• PROBLEM:
Exclude the pictures and transcribe the rest of the data below exactly.

---+---

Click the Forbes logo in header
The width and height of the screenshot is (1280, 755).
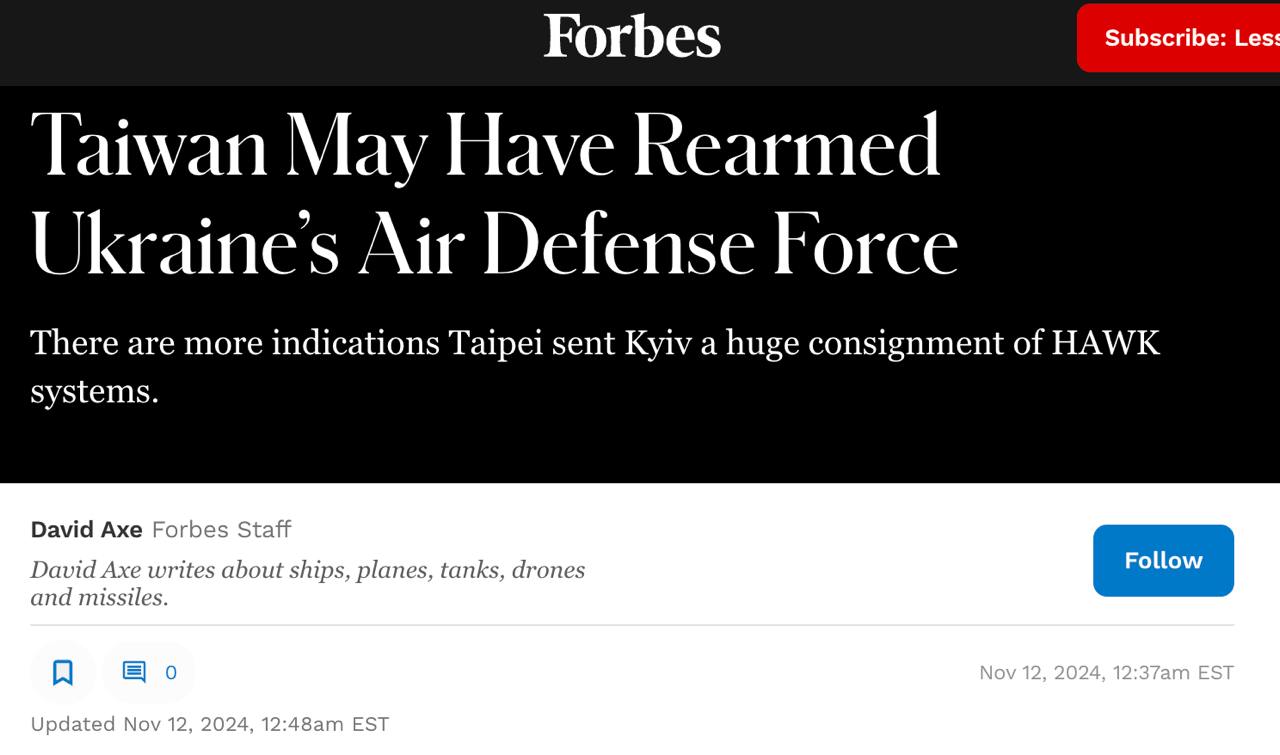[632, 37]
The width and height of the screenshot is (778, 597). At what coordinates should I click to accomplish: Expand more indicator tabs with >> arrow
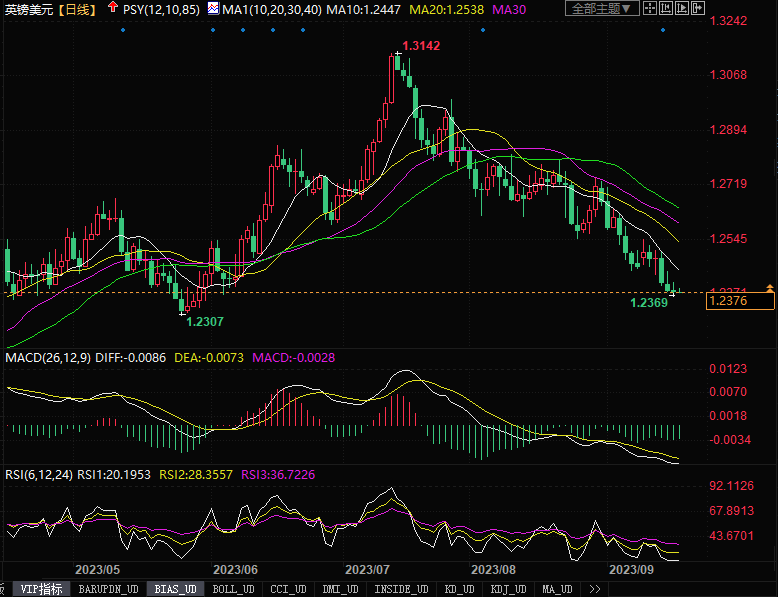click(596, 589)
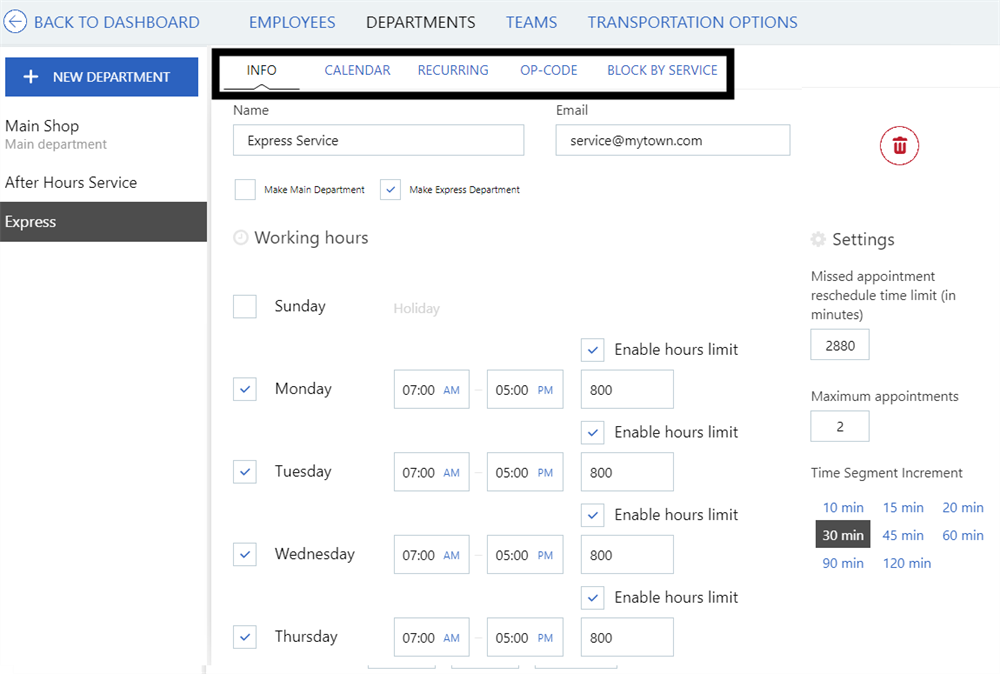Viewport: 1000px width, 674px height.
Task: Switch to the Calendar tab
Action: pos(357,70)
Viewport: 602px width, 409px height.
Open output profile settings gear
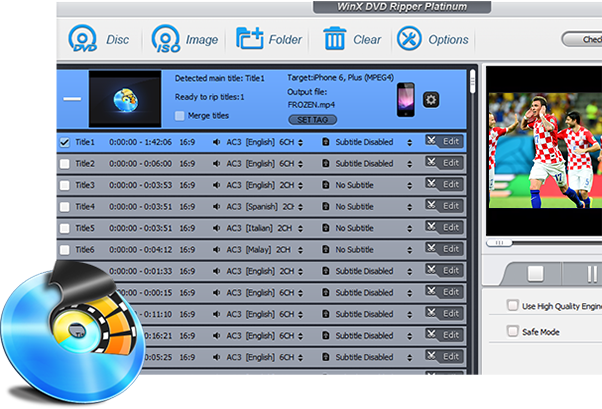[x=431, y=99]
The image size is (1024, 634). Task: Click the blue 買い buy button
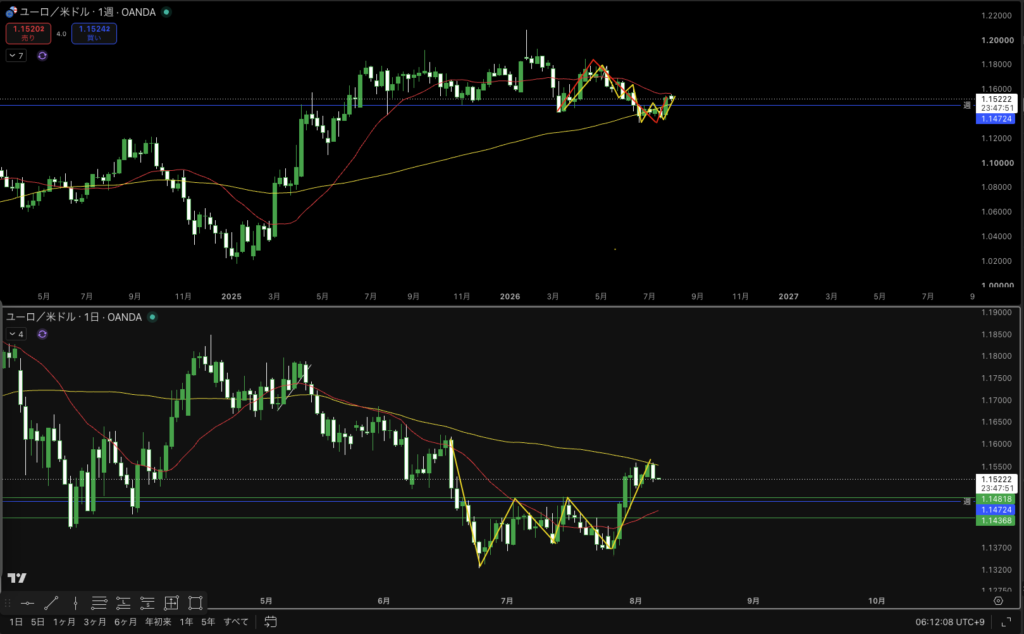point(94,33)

---+---

• TASK SOLUTION:
Click the Forbes logo in header
The width and height of the screenshot is (1280, 755).
[632, 37]
The width and height of the screenshot is (778, 597). At what coordinates should I click to accomplish: Expand more indicator tabs with >> arrow
click(596, 589)
Viewport: 1000px width, 674px height.
Task: Switch to the Calendar tab
Action: pos(357,70)
Viewport: 602px width, 409px height.
Open output profile settings gear
[x=431, y=99]
The image size is (1024, 634). Task: Click the blue 買い buy button
point(94,33)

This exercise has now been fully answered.